**GIVEN DATA**

....

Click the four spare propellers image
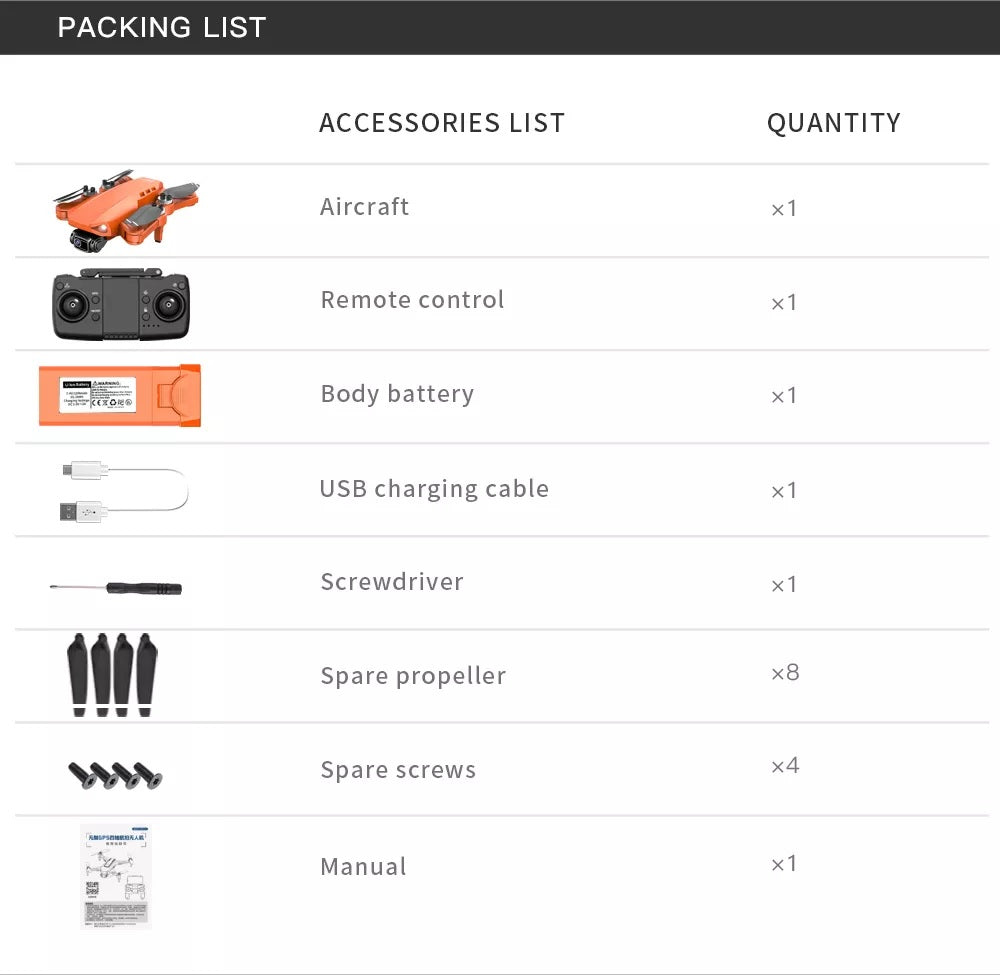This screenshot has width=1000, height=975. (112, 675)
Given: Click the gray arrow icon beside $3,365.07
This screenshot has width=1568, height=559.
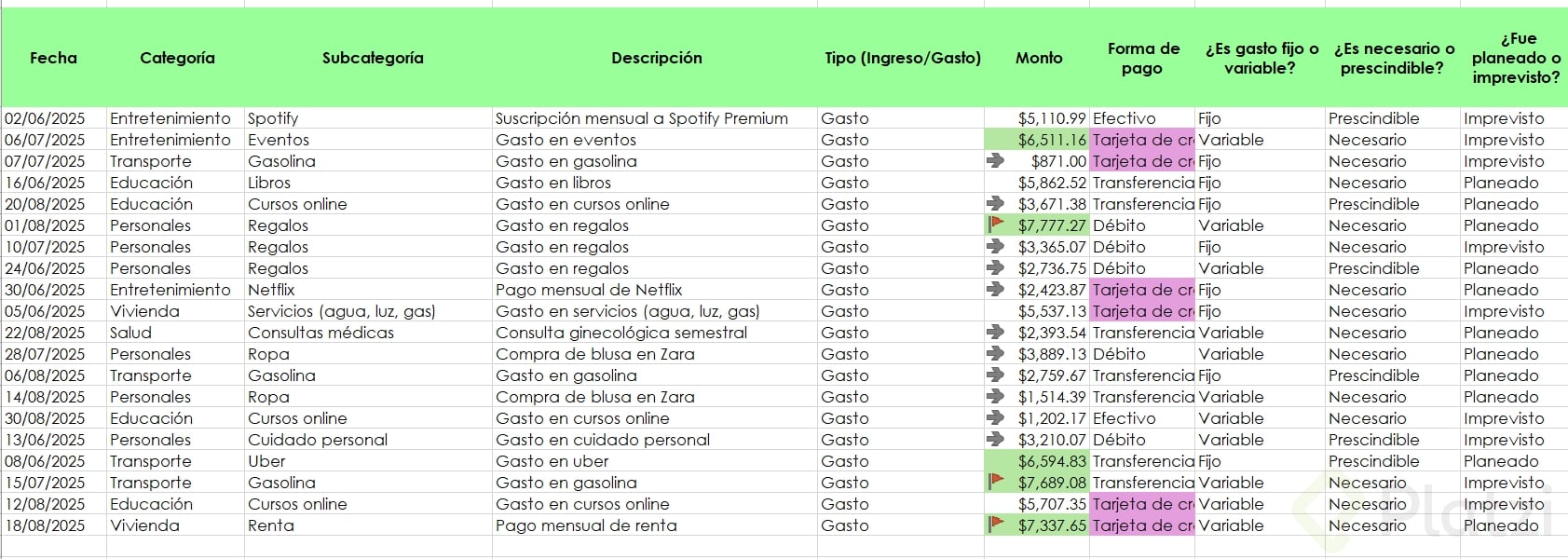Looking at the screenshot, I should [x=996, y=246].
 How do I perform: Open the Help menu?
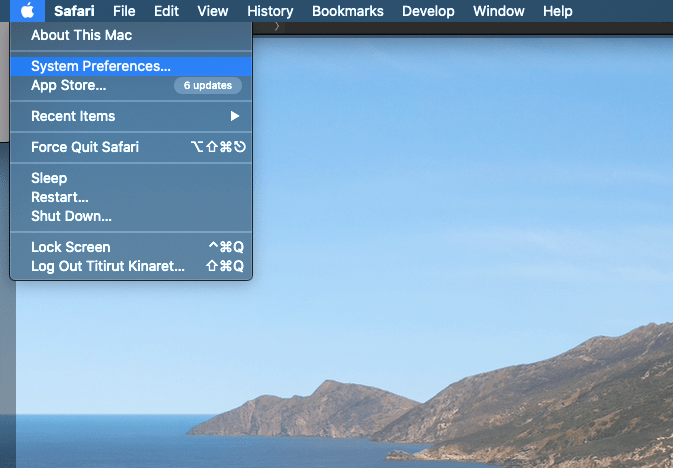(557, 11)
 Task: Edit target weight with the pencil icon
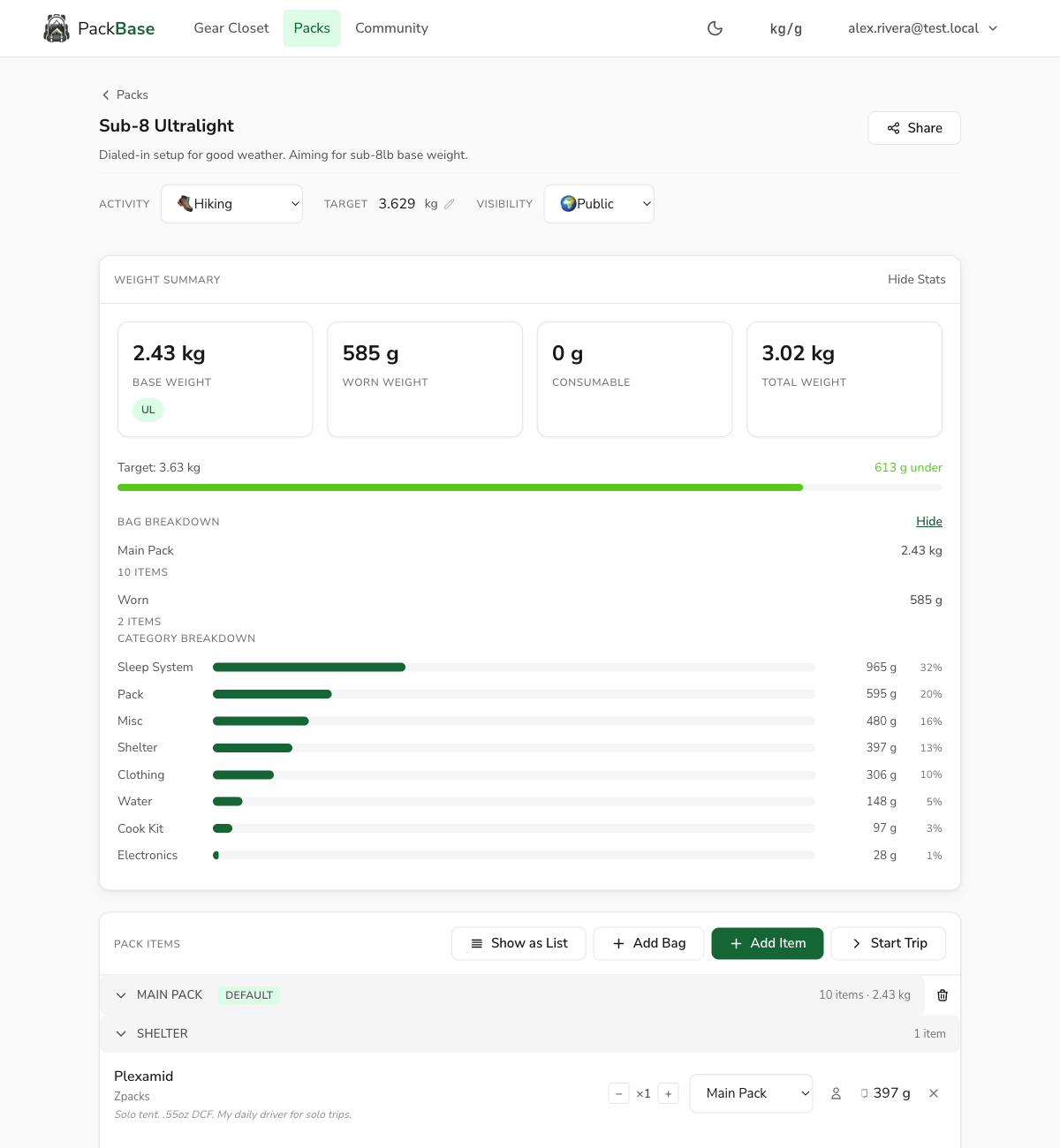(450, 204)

....

**WHAT YOU WILL DO**
Quote the material word for word, dropping any images it holds.

**ANSWER FOR THE TASK**
Click the four spare propellers image
This screenshot has width=1000, height=975. (112, 675)
Given: Click the gray arrow icon beside $3,365.07
This screenshot has width=1568, height=559.
Looking at the screenshot, I should [x=996, y=246].
 How do I perform: Open the Help menu?
(557, 11)
 Task: Edit target weight with the pencil icon
(450, 204)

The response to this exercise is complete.